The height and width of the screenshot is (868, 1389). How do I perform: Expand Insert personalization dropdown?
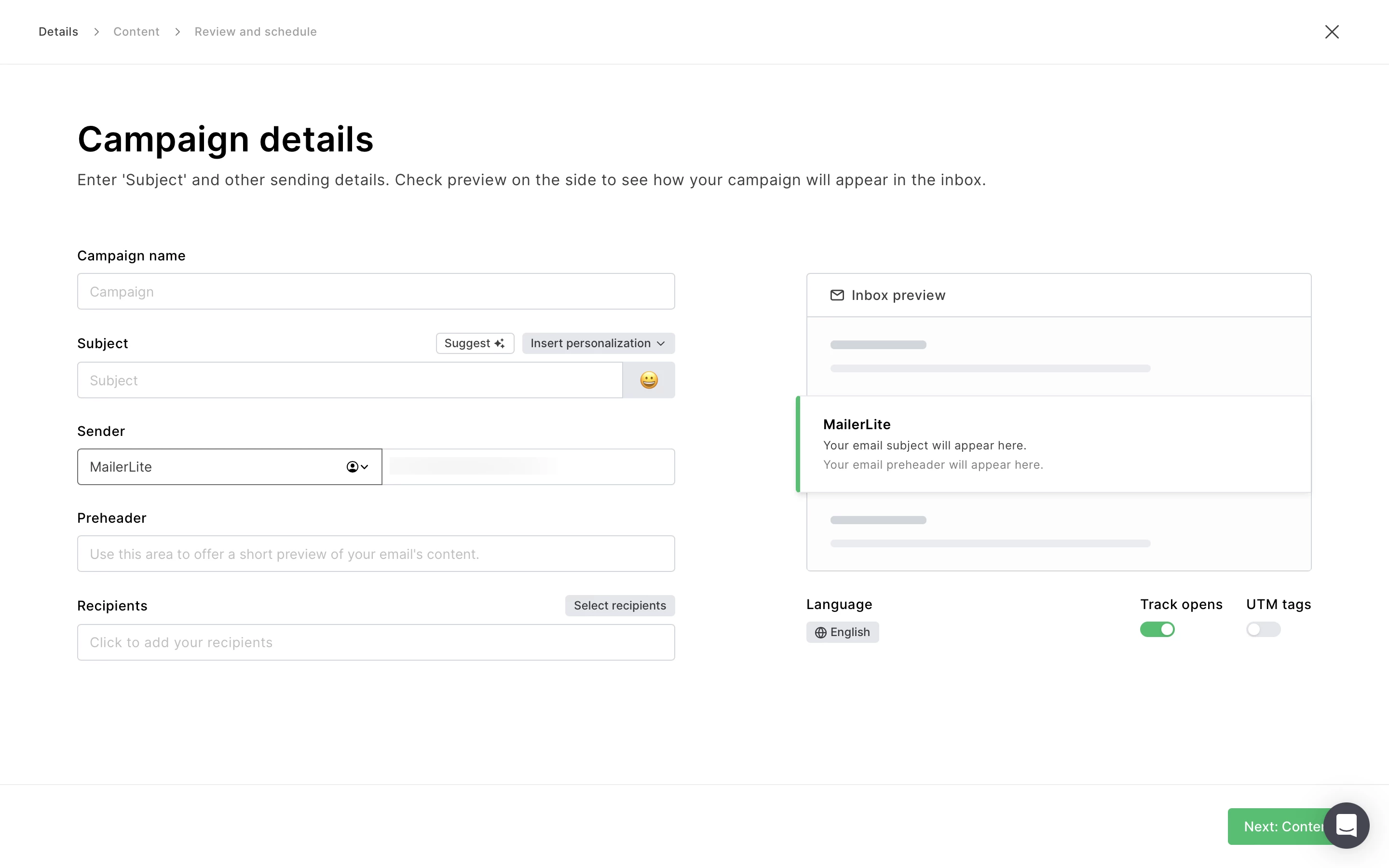point(598,343)
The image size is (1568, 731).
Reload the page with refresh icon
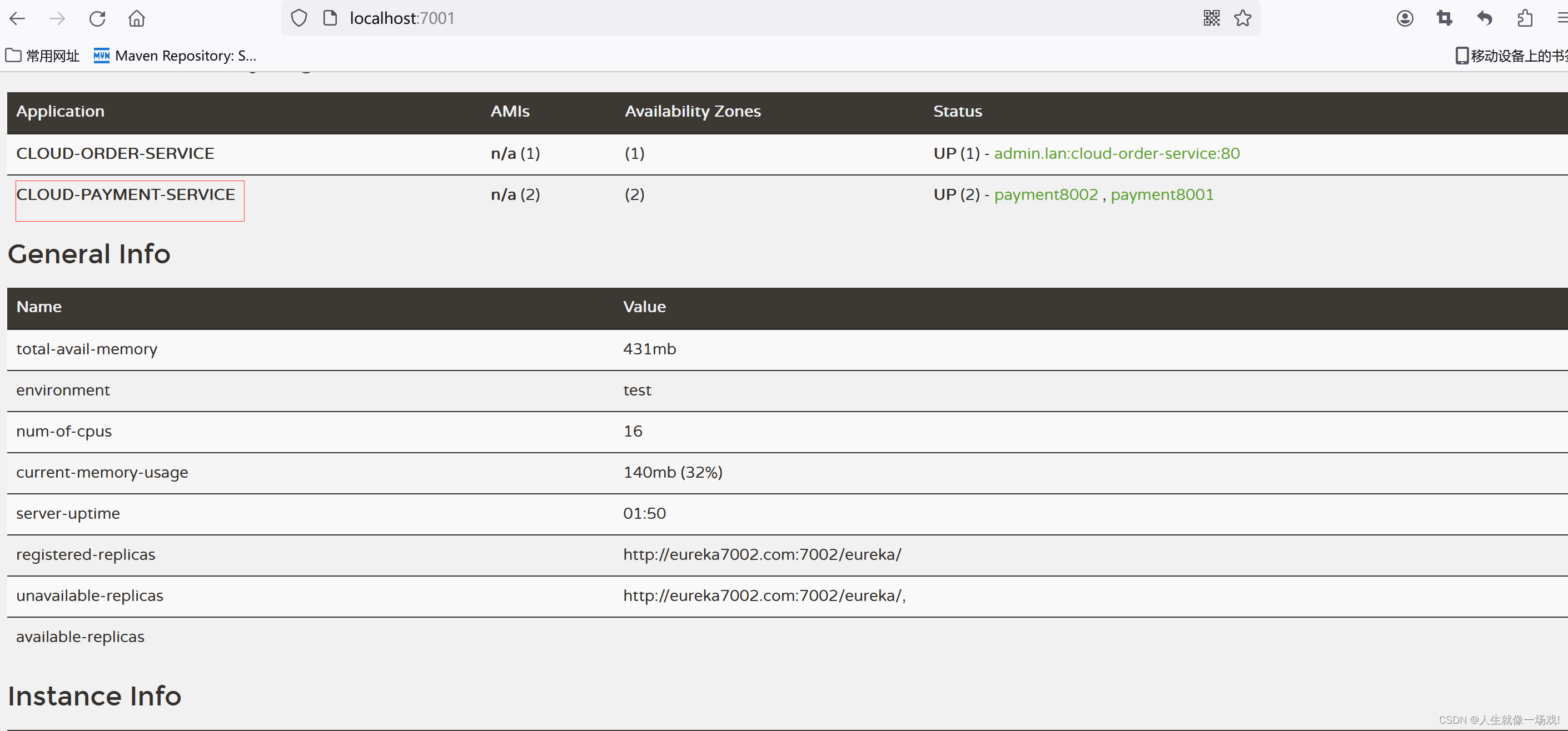tap(97, 18)

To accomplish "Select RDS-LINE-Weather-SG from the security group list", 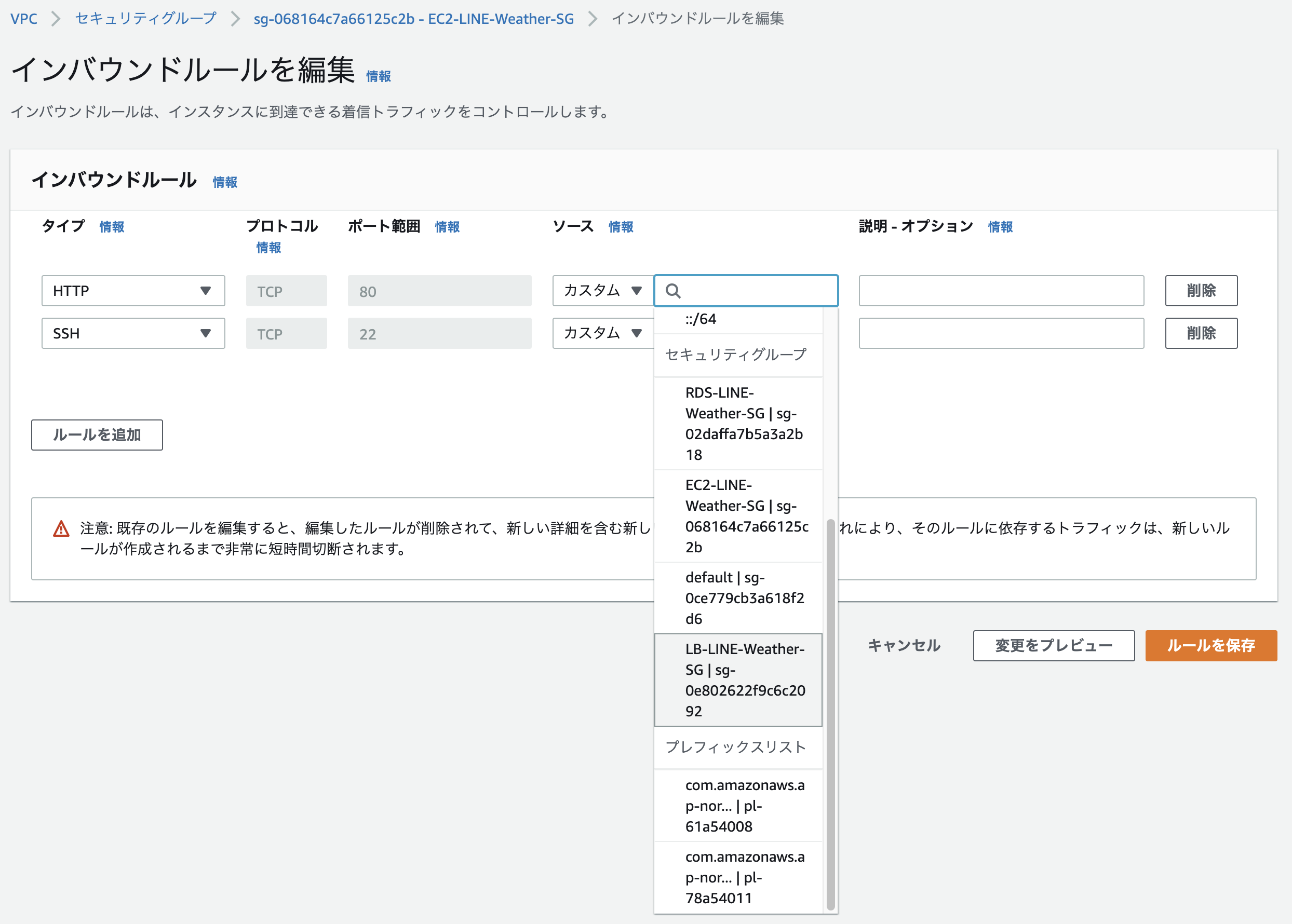I will point(739,423).
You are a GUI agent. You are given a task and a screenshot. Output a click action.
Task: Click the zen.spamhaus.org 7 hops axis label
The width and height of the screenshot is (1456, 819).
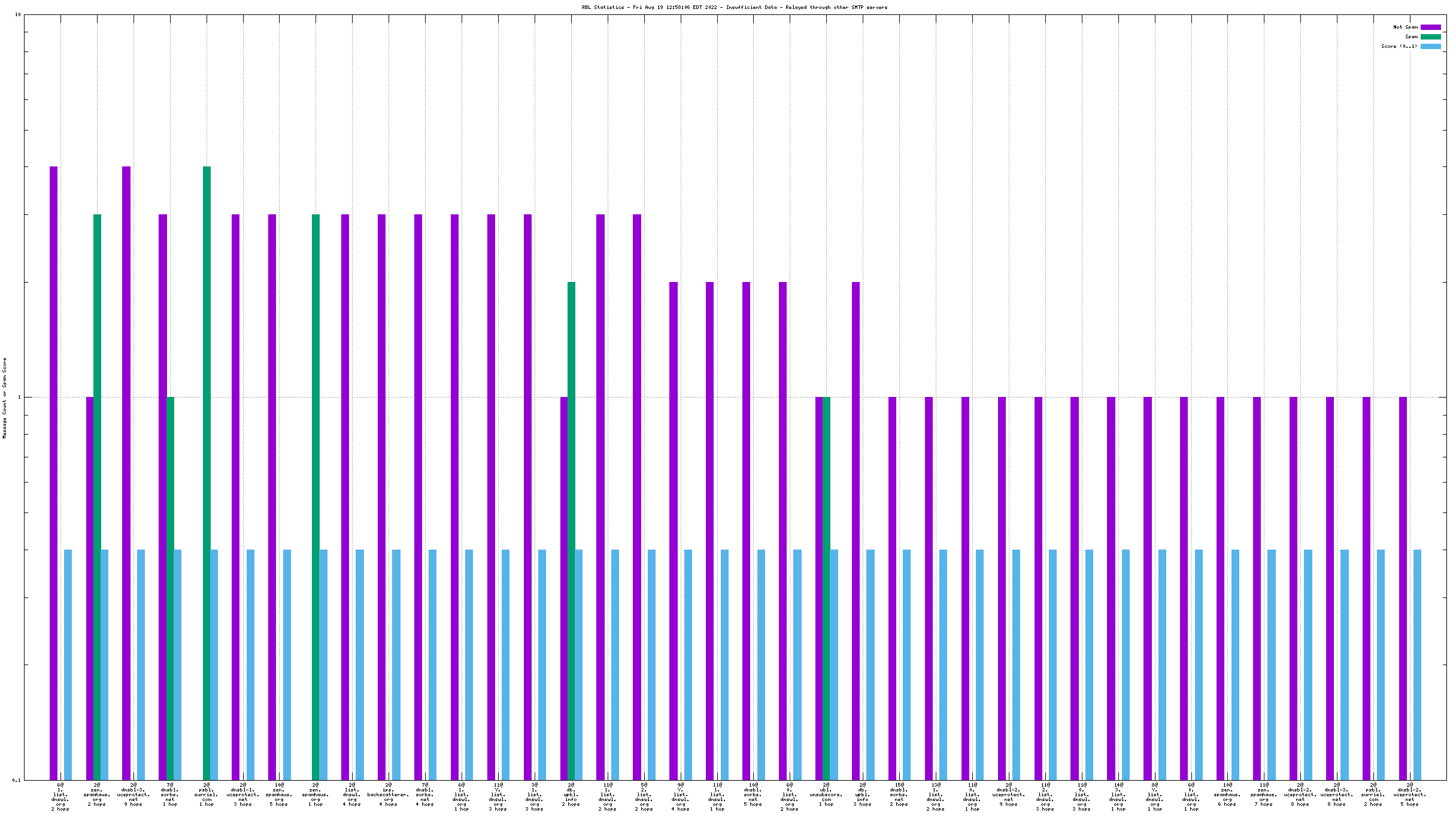click(1264, 794)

——————————

What this task involves
Nothing but the lines from the one containing "Task: Click the" through the final line of the entries above should be given again, each exactly as written; omit the pictures.

Solution to the problem
Task: Click the zen.spamhaus.org 7 hops axis label
The width and height of the screenshot is (1456, 819).
click(1264, 794)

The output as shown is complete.